# The 13th Penance Platoon and the Desolation of Dalamore



## DasOmen (Mar 10, 2011)

In the 41st millennium where there is only war, a refueling station going rogue is not a thing many people of sane or stable mind would like to think about. A resources so vital that the loss of one would be a massive setback for whatever force controlled it, and the destruction of which would seem almost unthinkable. Regardless of how much fuel any given ship carried, regardless of how long their stores could last them, it was still something that was needed, it was still a valuable commodity. When something fueled not just the ships, but the aircraft, the tanks, the walkers, the generators, but had the potential to power just about everything of worth, it's importance was something that didn't need actual words to get across it's worth, for without fuel one can not wage war on an effective scale. 

Loosing a fuel station was never a good thing, and as such most were protected by a sizeable force, and in such loosing one isn't something anyone really considered. To loose one someone would have to take out the defence force, take on the station's armed resistance, and then repair the damage caused in the first place, all of which was out in space or within the atmosphere of a toxic gas giant. To loose one of these stations was unthinkable... Until it happened. Because no one ever concidered that it would be the defence force that took the station in the first place. 

Such was the fate of the refueling station Dalamore, and such was the discovery of the 13th penance platoon of the Pandoran crabs. It had started out after a successful campaign alongside a group of SpaceMarines from the Space Sharks chapter, unfortunately the platoon was in desperate need of fuel after the campaign and had made a pit stop on the outskirts of the Ultima Segmentum in order to refuel their armored units. Things went normally at first. they docked, went through the normal process of things, and even got a little bit of leave while the paperwork of everything was being taken care of... or at least that's what they thought was going to happen. No sooner had the commissar ordered a regulation game of Grapnel ball to keep his men in top form while also giving them time to relax had the bomb squig hit the fan figuratively speaking. It was about three points into the first quarter when a sniper from a unknown location assassinated the lord general as he was walking up to congratulate the commissar on a successful campaign. The shock of the lord general's death in a "peaceful area" such as a refueling station caught the normally stalwart commissar by surprise. 
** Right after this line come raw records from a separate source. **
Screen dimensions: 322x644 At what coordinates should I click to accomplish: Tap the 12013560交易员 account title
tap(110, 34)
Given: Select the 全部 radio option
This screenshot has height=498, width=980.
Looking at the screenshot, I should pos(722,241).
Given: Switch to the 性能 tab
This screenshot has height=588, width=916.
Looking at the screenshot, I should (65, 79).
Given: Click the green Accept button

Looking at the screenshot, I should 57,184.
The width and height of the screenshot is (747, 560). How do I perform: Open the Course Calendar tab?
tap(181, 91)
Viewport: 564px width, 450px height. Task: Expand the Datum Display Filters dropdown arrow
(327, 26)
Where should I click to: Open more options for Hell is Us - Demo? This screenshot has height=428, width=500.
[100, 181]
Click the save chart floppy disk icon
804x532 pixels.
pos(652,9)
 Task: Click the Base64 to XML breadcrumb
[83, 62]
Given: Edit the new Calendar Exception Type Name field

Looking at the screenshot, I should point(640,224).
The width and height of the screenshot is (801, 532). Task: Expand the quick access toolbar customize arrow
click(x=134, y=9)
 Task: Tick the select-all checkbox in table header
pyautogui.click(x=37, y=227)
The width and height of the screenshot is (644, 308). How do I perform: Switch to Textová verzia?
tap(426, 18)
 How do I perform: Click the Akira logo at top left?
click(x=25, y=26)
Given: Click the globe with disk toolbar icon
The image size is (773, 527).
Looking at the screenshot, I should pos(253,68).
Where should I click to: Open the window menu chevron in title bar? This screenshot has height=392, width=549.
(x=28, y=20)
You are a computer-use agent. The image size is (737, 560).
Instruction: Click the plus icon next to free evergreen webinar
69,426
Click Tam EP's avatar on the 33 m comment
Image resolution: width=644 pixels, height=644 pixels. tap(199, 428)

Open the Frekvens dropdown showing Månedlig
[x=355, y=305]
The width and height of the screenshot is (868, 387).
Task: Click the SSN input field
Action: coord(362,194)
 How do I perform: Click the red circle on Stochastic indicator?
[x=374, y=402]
Kicking into action the Pandoran crabs of the 13th platoon struck back immediately and without restraint to avenge the death of their Lord General. The more men they lost, the harder they fought. It was a unthinkable situation, combat in a refueling station such as this. Defended by a small fleet of defense craft in orbit, not to mention defense guns all over the station, but if it was one thing the Pandoran crabs excelled at, it was the unforeseen, any other guard unit would have been cut down in moments, but the crabs had a way of throwing wrenches into plans of enemies who expected them to follow simple routes. No matter what the enemy did, no matter what happened, the Pandorans kept fighting on, and fighting harder. In an attempt to strike a dire blow to the crabs the defense force of the station targeted their ship with all of the station's defense guns, blowing it from the dock and sending it into the heart of the gas giant below. But even with the loss of their ship and knowing full well they had no way off this station without it, They fought on harder still. 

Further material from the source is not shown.